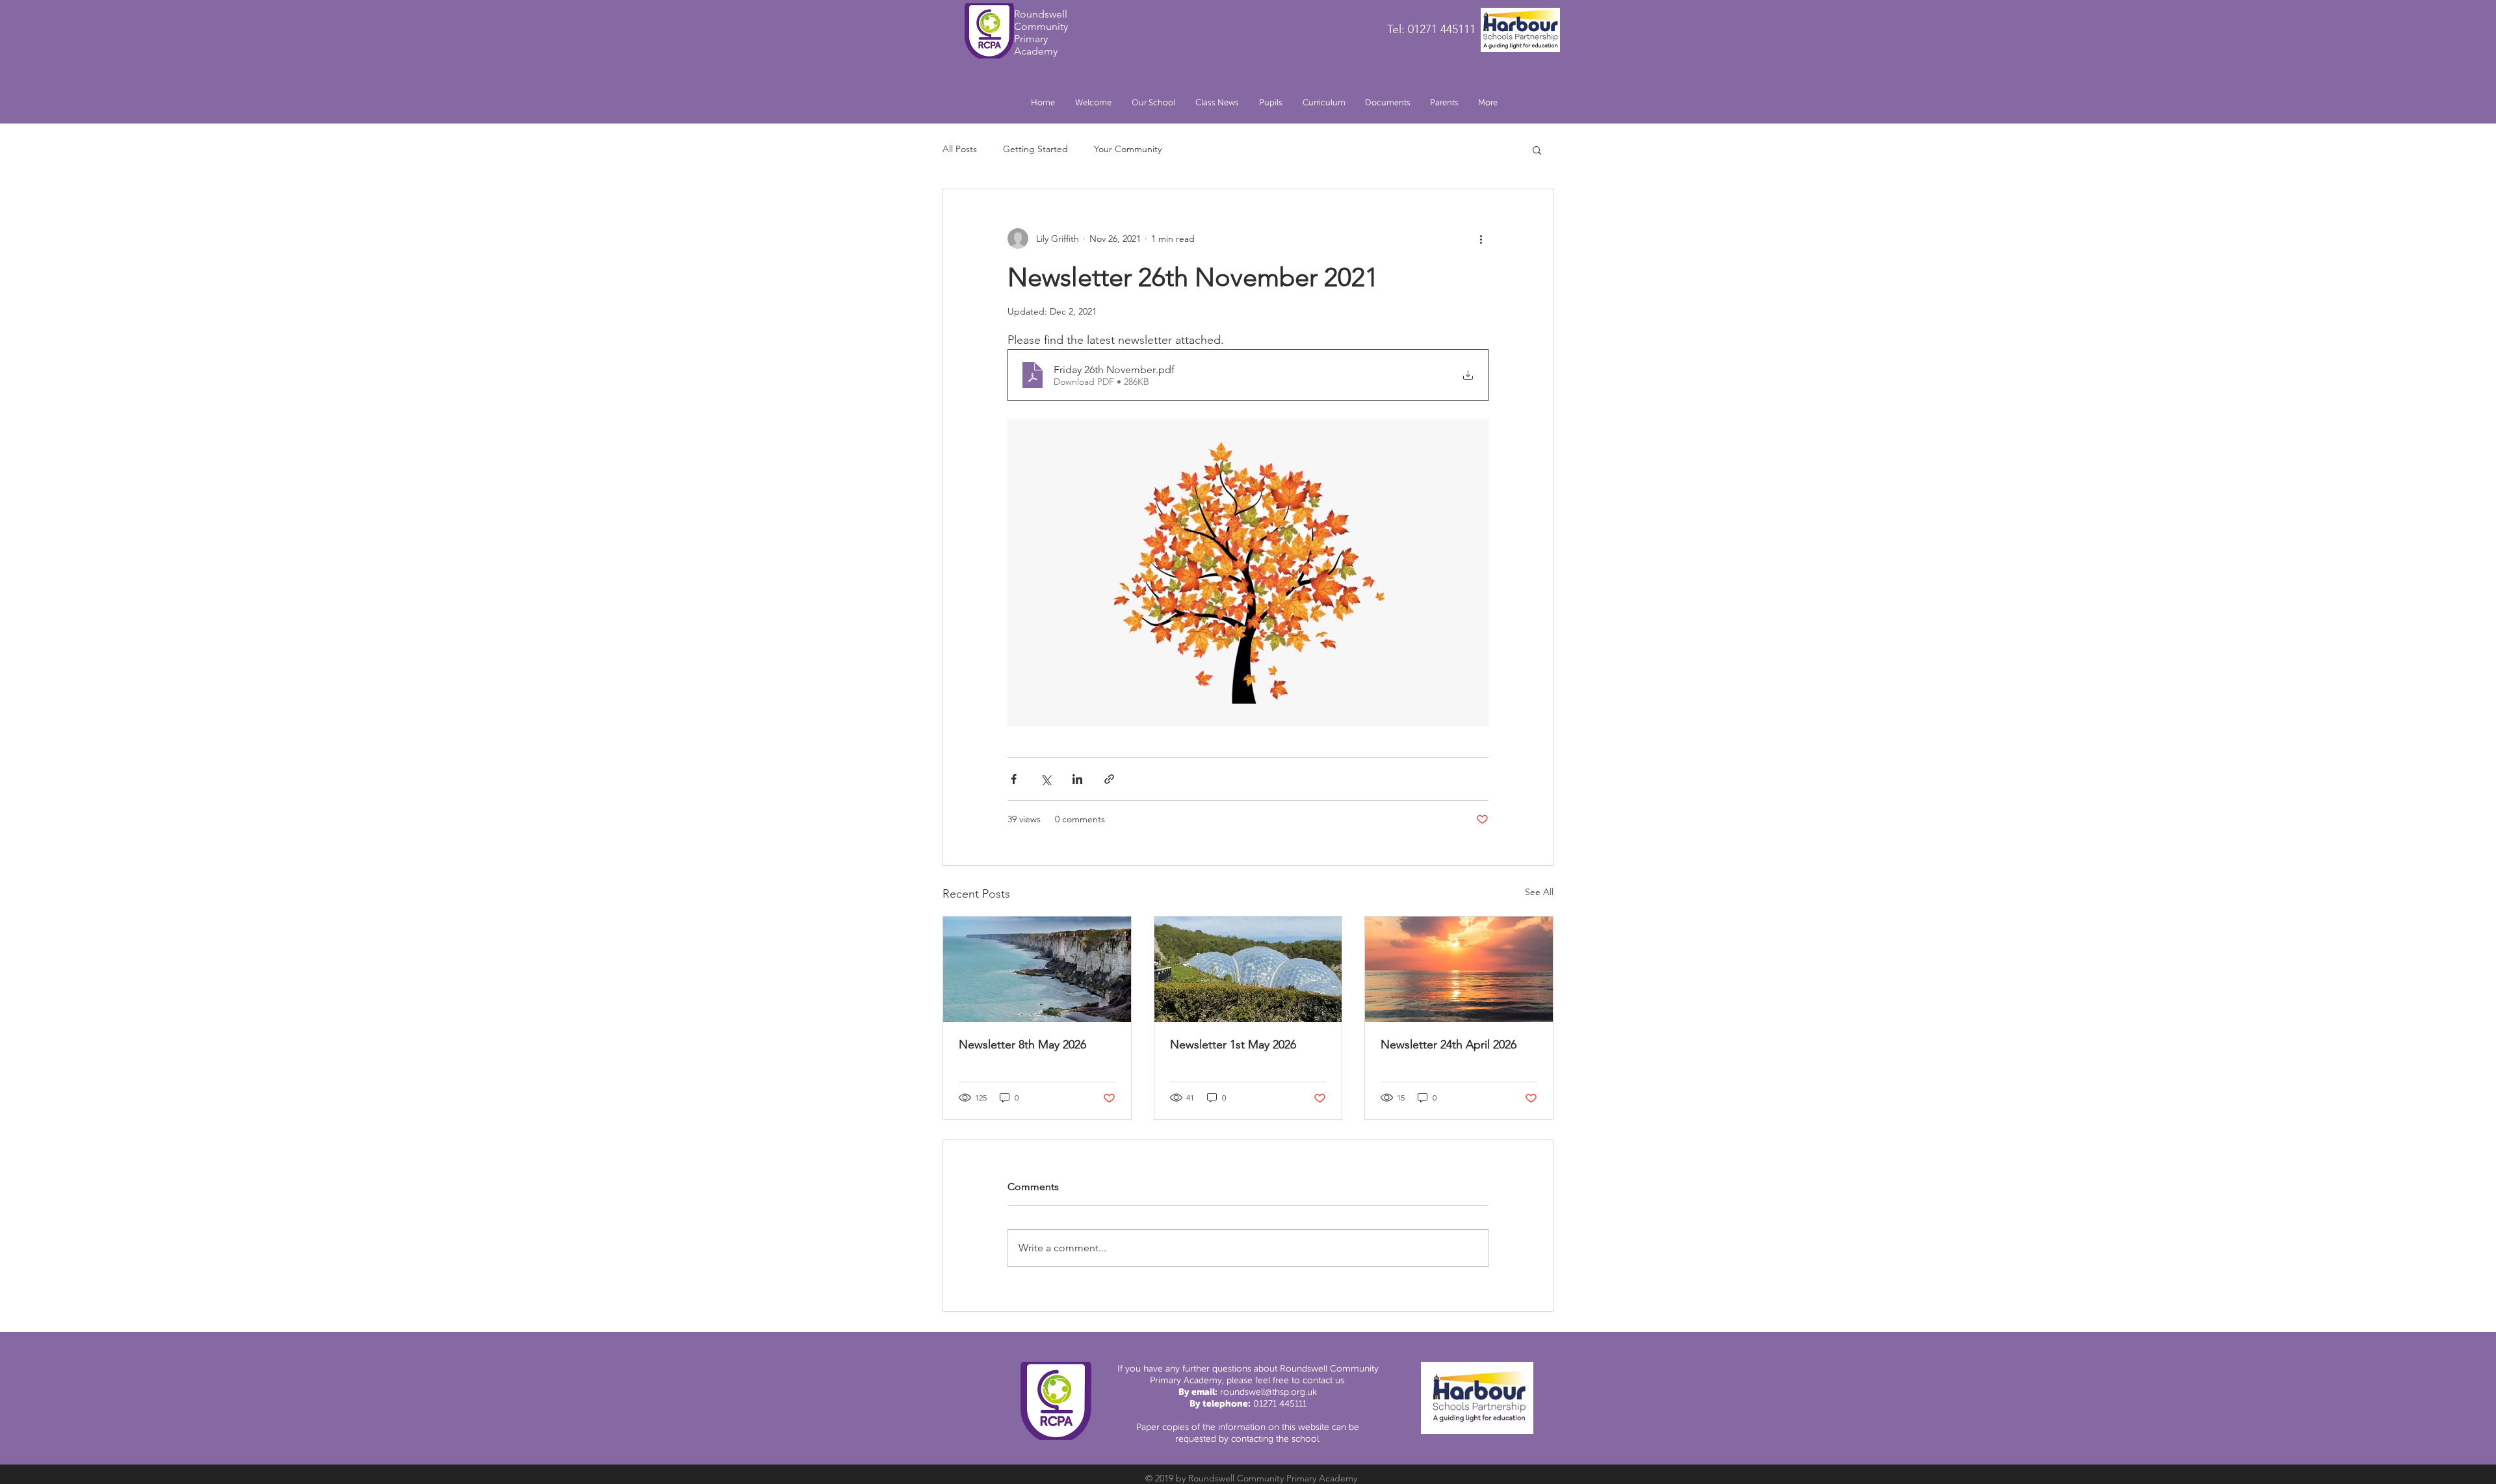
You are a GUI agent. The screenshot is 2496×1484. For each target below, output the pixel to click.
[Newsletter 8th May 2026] (1037, 969)
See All (1539, 892)
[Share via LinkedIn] (1077, 779)
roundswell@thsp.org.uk (1268, 1392)
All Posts (959, 149)
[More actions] (1480, 238)
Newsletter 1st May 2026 (1233, 1044)
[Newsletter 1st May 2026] (1248, 969)
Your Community (1128, 149)
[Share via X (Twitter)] (1045, 779)
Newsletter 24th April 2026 (1448, 1044)
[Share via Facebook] (1014, 779)
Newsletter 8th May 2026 (1022, 1044)
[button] (1153, 103)
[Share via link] (1109, 779)
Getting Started (1035, 149)
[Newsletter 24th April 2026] (1459, 969)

━━━━━━━━━━━━━━━━

### What you should do
Line by line, write out the material above exactly, with no images.

### Response area
You are a GUI agent. The screenshot is 2496×1484. For each target below, output the pixel to click.
[Newsletter 8th May 2026] (1037, 969)
See All (1539, 892)
[Share via LinkedIn] (1077, 779)
roundswell@thsp.org.uk (1268, 1392)
All Posts (959, 149)
[More actions] (1480, 238)
Newsletter 1st May 2026 (1233, 1044)
[Newsletter 1st May 2026] (1248, 969)
Your Community (1128, 149)
[Share via X (Twitter)] (1045, 779)
Newsletter 24th April 2026 (1448, 1044)
[Share via Facebook] (1014, 779)
Newsletter 8th May 2026 (1022, 1044)
[button] (1153, 103)
[Share via link] (1109, 779)
Getting Started (1035, 149)
[Newsletter 24th April 2026] (1459, 969)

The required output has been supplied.